Petitioner unsuccessfully sought resolution of his claim for prior custody credit through the BOP's administrative remedy process. He filed three administrative remedy requests and received a denial at each level. [Docs. 26-1 at 3; 26-2]. He asked for nunc pro tunc designation pursuant to 18 § 3621, which was denied on August 23, 2022. [Doc. 23-8]. As petitioner has exhausted all administrative remedies, this matter is now ripe for the Court's review. He is seeking credit against his federal sentence for the time he spent in state custody, from March 5, 2016 through March 29, 2021, for a total of some 1849 days. [Doc. 25 at 11].

III. Legal Standards

A. Motion to Dismiss for Lack of Subject Matter Jurisdiction

A party may move to dismiss an action for lack of subject matter jurisdiction under Federal Rule of Civil Procedure 12(b)(1). The burden of proving subject matter jurisdiction on a Rule 12(b)(1) motion to dismiss is on the party asserting federal jurisdiction. A trial court may consider evidence by affidavit, deposition, or live testimony without converting the proceeding to one for summary judgment. Adams v. Bain, 697 F.2d 1213, 1219 (4th Cir. 1982); Mims v. Kemp, 516 F.2d 21 (4th Cir. 1975). Because the court's very power to hear the case is at issue in a Rule 12(b)(1) motion, the trial court is free to weigh the evidence to determine the existence of its jurisdiction. No presumptive truthfulness attaches to the plaintiff's allegations, and the existence of disputed material facts will not preclude the trial court from evaluating for itself the merits of jurisdictional claims. See Materson v. Stokes, 166 F.R.D. 368, 371 (E.D. Va. 1996). Whenever it appears by suggestion of the parties or otherwise that the court lacks jurisdiction of the subject matter, the court shall dismiss the action. See Fed.R.Civ.P. 12(h)(3).
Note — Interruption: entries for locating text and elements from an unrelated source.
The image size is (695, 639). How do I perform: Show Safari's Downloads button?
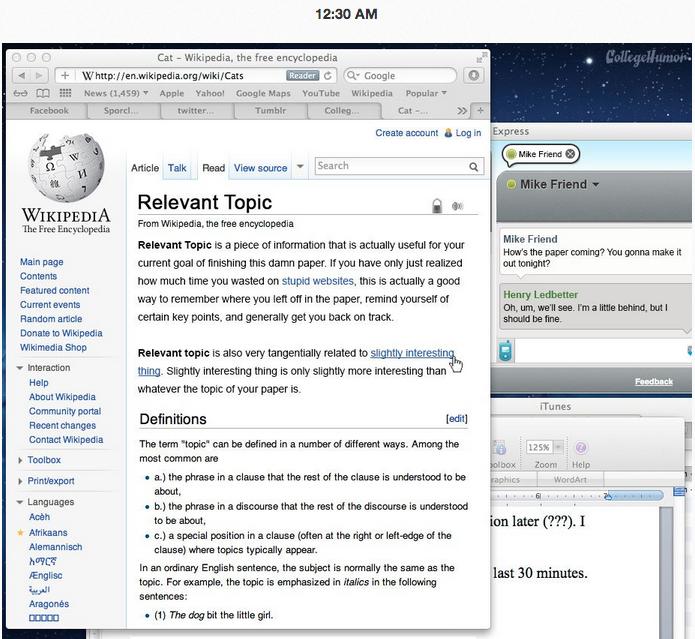[x=474, y=76]
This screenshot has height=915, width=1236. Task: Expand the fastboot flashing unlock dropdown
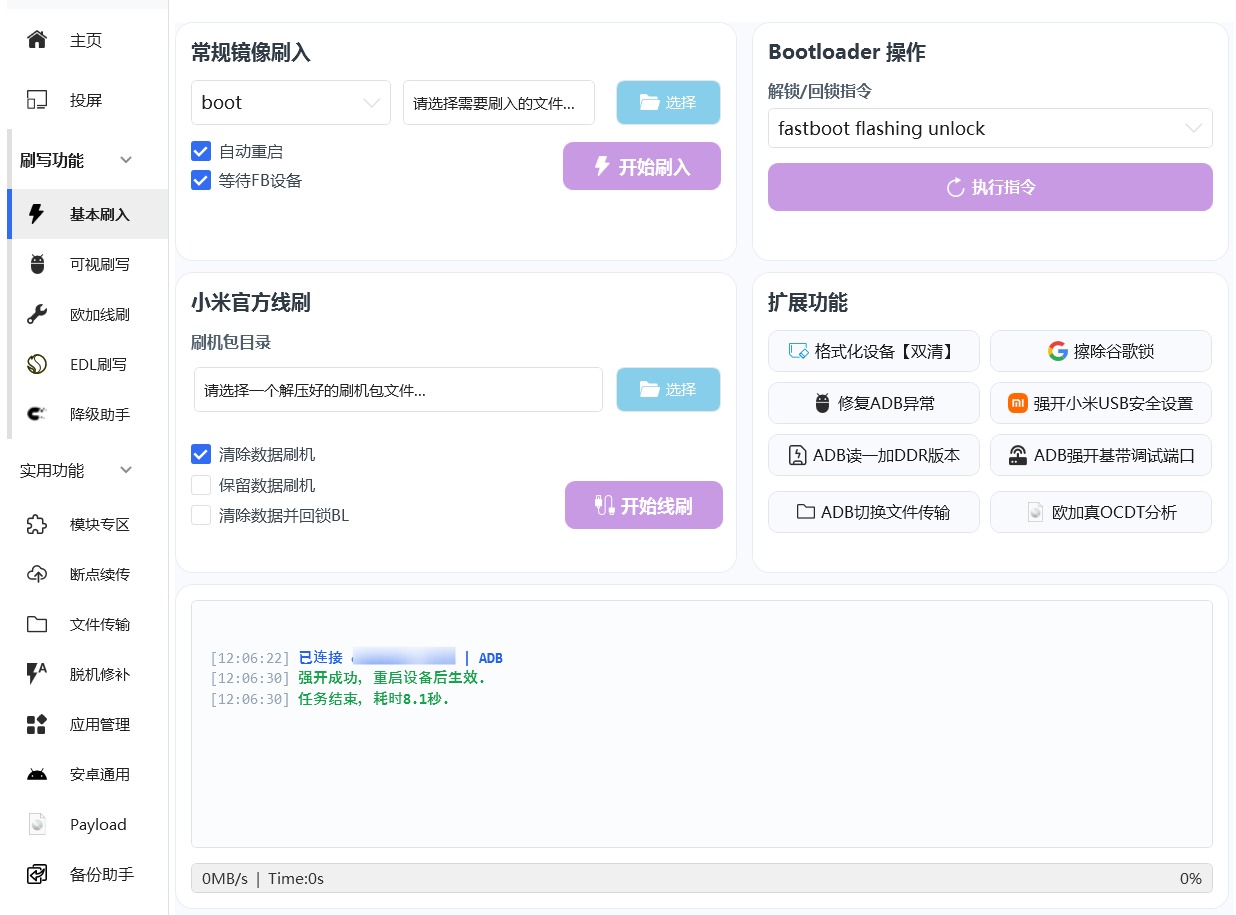coord(990,128)
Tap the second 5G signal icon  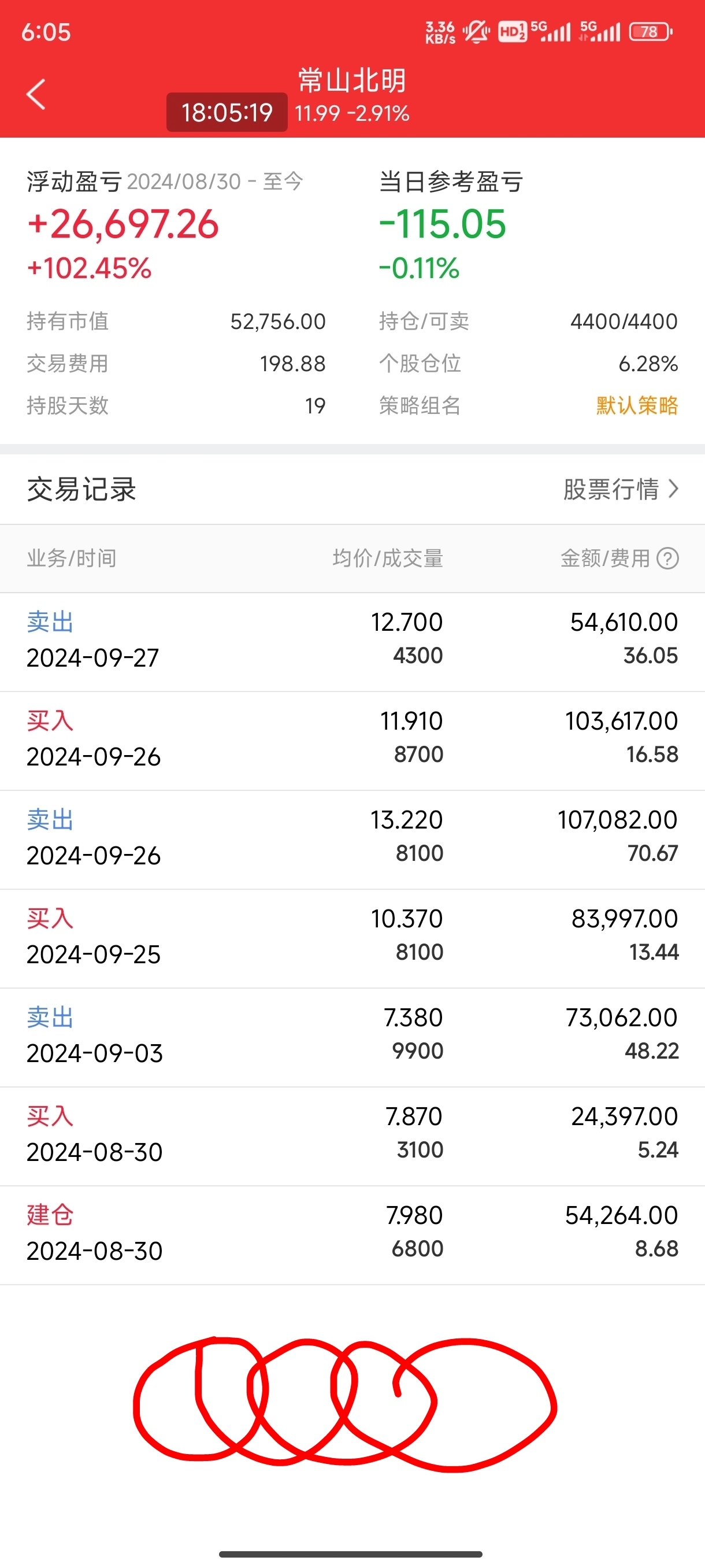coord(600,31)
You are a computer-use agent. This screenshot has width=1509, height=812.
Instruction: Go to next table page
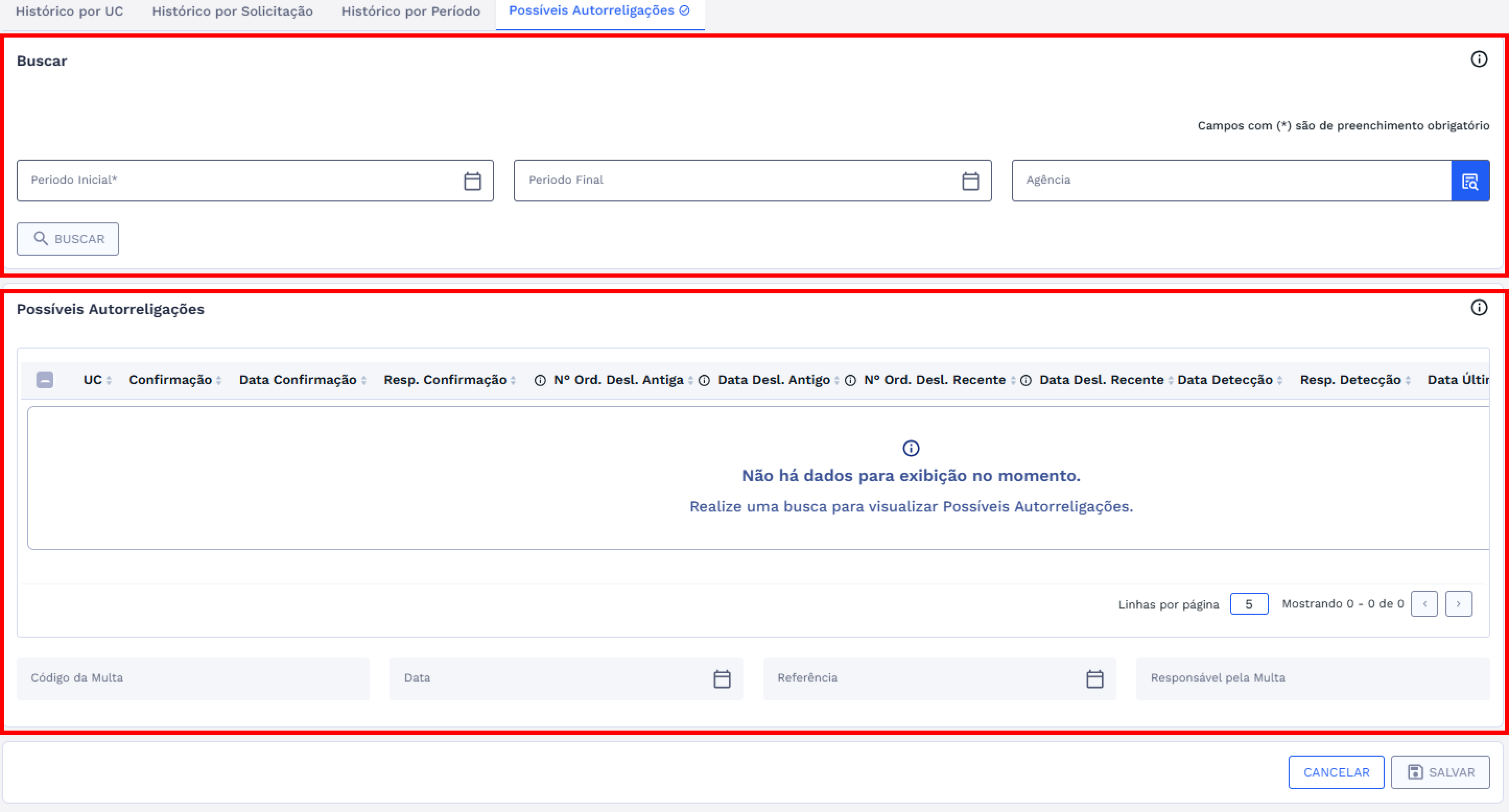coord(1458,604)
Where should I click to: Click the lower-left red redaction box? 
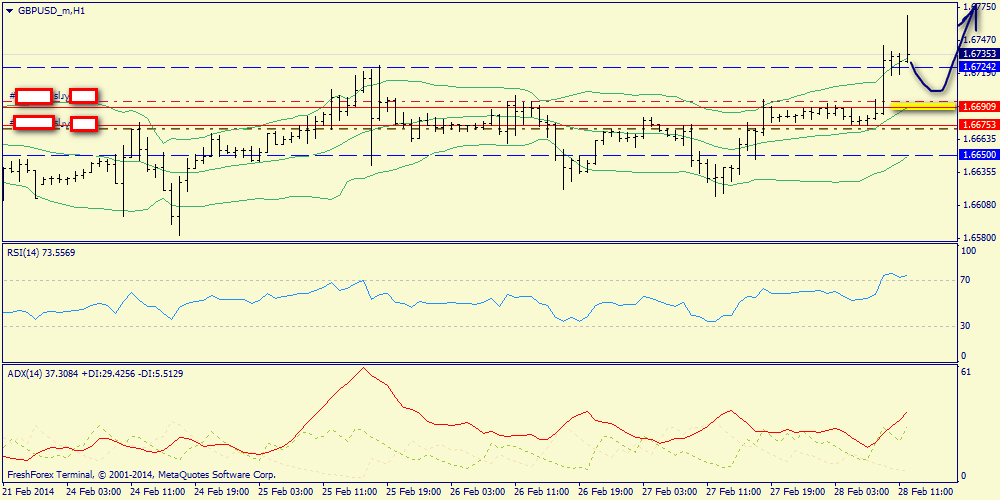pos(34,123)
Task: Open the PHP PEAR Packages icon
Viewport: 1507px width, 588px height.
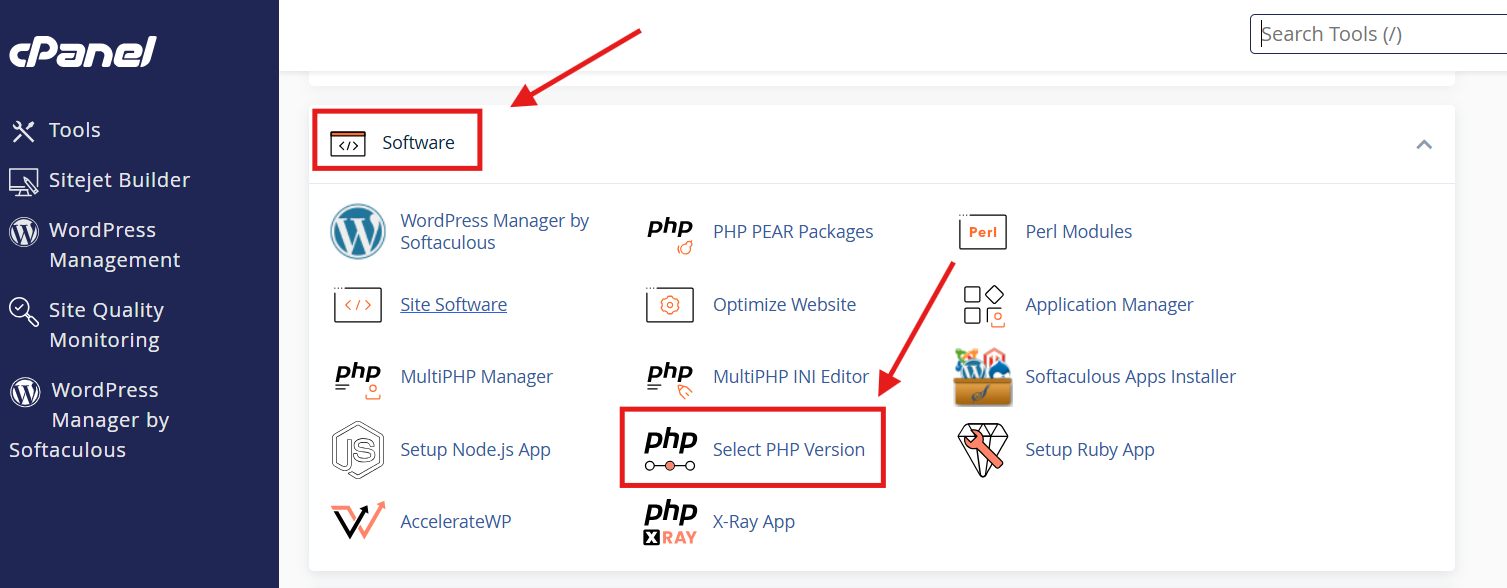Action: tap(670, 233)
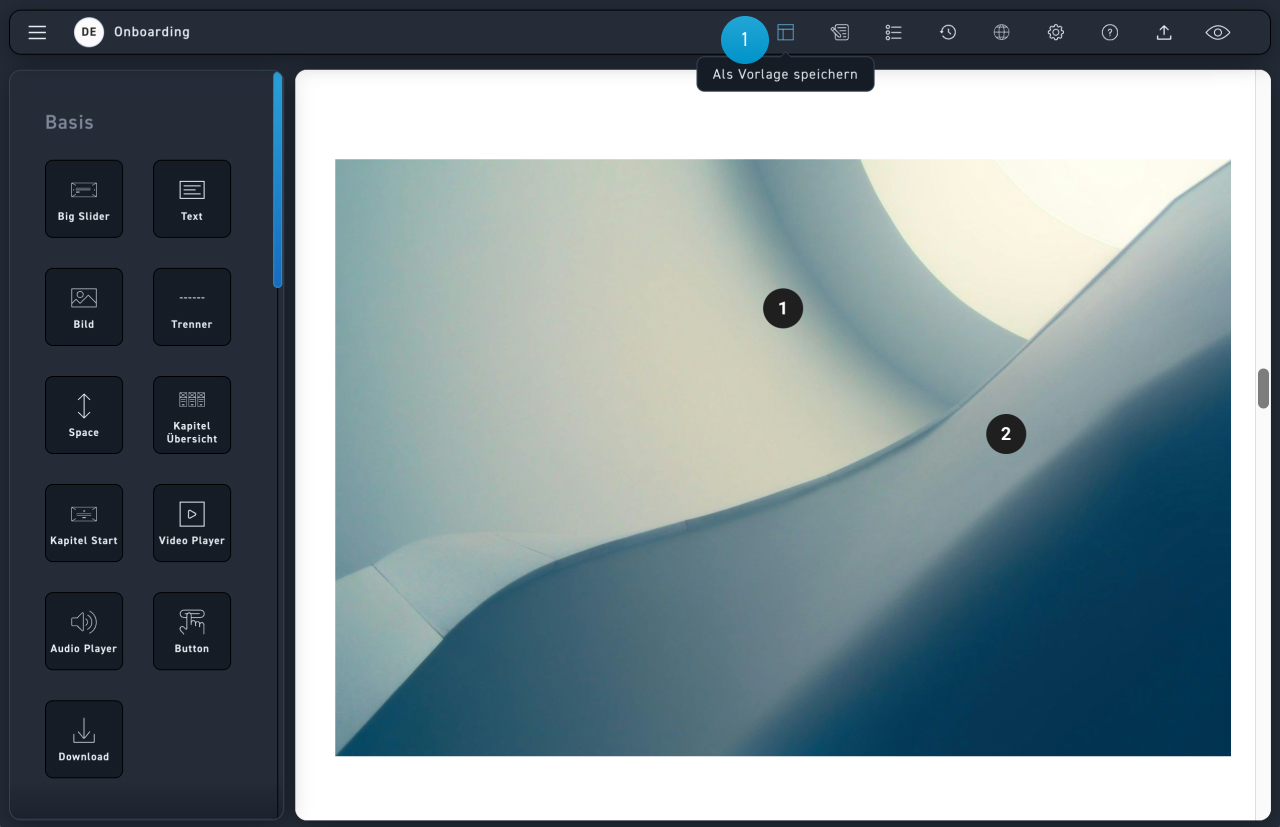The height and width of the screenshot is (827, 1280).
Task: Insert the Video Player block
Action: tap(192, 523)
B. Motion to Dismiss for Failure to State a Claim

A complaint must be dismissed if it does not allege “‘enough facts to state a claim to relief that is plausible on its face.' Bell Atl. Corp. v. Twombly, 550 U.S. 554, 570 (2007) (emphasis added).” Giarratano v. Johnson, 521 F.3d 298, 302 (4th Cir. 2008). When reviewing a motion to dismiss pursuant to Rule 12(b)(6) of the Federal Rules of Civil Procedure, the Court must assume all of the allegations to be true, must resolve all doubts and inferences in favor of the plaintiffs, and must view the allegations in a light most favorable to the plaintiffs. Edwards v. City of Goldsboro, 178 F.3d 231,243-44 (4th Cir. 1999).

When rendering its decision, the Court should consider only the allegations contained in the Complaint, the exhibits to the Complaint, matters of public record, and other similar materials that are subject to judicial notice. Anheuser-Busch, Inc. v. Schmoke, 63 F.3d 1305, 1312 (4th Cir. 1995). In Twombly, the Supreme Court, noting that “a plaintiff's obligation to provide the ‘grounds' of his ‘entitlement to relief' requires more than labels and conclusions, and a formulaic recitation of the elements of a cause of action will not do,” Id. at 555, upheld the dismissal of a complaint where the plaintiffs did not “nudge[ ] their claims across the line from conceivable to plausible.” Id. at 570.

This Court is well aware that “[m]atters outside of the pleadings are generally not considered in ruling on a Rule 12 Motion.” Williams v. Branker, 462 Fed.Appx. 348, 352 (4th Cir. 2012). “Ordinarily, a court may not consider any documents that are outside of the Complaint, or not expressly incorporated therein, unless the motion is converted into one for summary judgment.” Witthohn v. Fed. Ins. Co., 164 Fed.Appx. 395, 396 (4th Cir. 2006). However, the Court may rely on extrinsic evidence if the documents are central to a plaintiff's claim or are sufficiently referred to in the Complaint. Id. at 396-97.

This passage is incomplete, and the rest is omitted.